Now in terms of what you could do to make this faster, let me list a few ideas. Please note that I may have missed something in your code here or there, and I didn't run it or do a detailed sketch of the steps, so please discard or do not take too seriously any comments which you think don't apply or make sense:

1. instead of building the L[i] and R[i] arrays across the whole system, do you not just need R[2] for the first step, then L[1] and R[3] for the second step, and so on? (Maybe I'm off-by-one on those numberings there but hopefully you see what I'm suggesting.) So potentially you could save a big factor here by only building the L's and R's needed at each step, and updating them as you do one sweep across rather than building them all up front.

2. the other thing I'd note is more vague, but I'm concerned by your statement that the code gets a lot slower as you increase the bond dimension. This kind of task should be rather fast for MPS of dimensions approaching 1000 at least, where I'd still expect it to take only 10's of minutes at most. So if it's much slower than that, then probably it's not scaling correctly. So then I'd recommend you print out each intermediate tensor and inspect its indices. Work out the scaling of each step and make sure it scales as chi^3 where chi is the typical bond dimension of the two MPS involved (just here assuming they have the same bond dimension for simplicity).

Best regards,
Miles

commented by (620 points)
Hi Miles,

As for point 1, I don't quite see how I could do this, except to save space, but not time. Since, say, I am sweeping to the left, then R[i] would include the contraction of psidag and in over all sites to the right. But then once I increase i, I'd need to somehow undo the contraction from the previous step. However, I could calculate L[i] as I need it, and then just get L[i+1] from L[i] as I sweep.

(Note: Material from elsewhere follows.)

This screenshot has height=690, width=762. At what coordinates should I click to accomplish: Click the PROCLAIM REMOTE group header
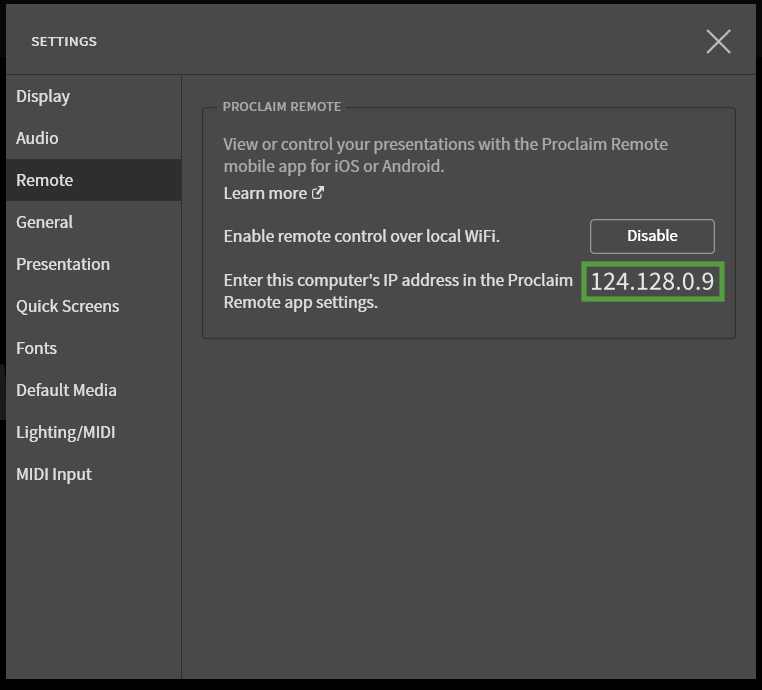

But it turns out the issue was what you suggested in part 2. I thought I got it correctly with the parentheses, but when I wrote the tensor contractions on separate lines, it sped up dramatically, so I'm guessing I was constructing large tensors in the procedure somewhere, and not contracting efficiently.

Best,
Nick
commented by (44k points)
Hi Nick,
Glad you found the efficiency issue, that's great.

As for my first point above, it might have just not been so clear the way I wrote it. What I meant is exactly what you said about " However, I could calculate L[i] as I need it, and then just get L[i+1] from L[i] as I sweep." That's all I meant. So I agree you do have to build most or all of the R[i]'s ahead of time, but it could be more efficient to build the L[i]'s one at a time as you go. As a memory bonus, you can even use the same array for the L[i]'s and R[i]'s, just overwriting the old R[i]'s after you're done using them. But that's a more advanced move and only affects memory usage, not speed.

Best,
Miles
commented by (620 points)
Oh, nice, I like it. thank you for your help!

Nick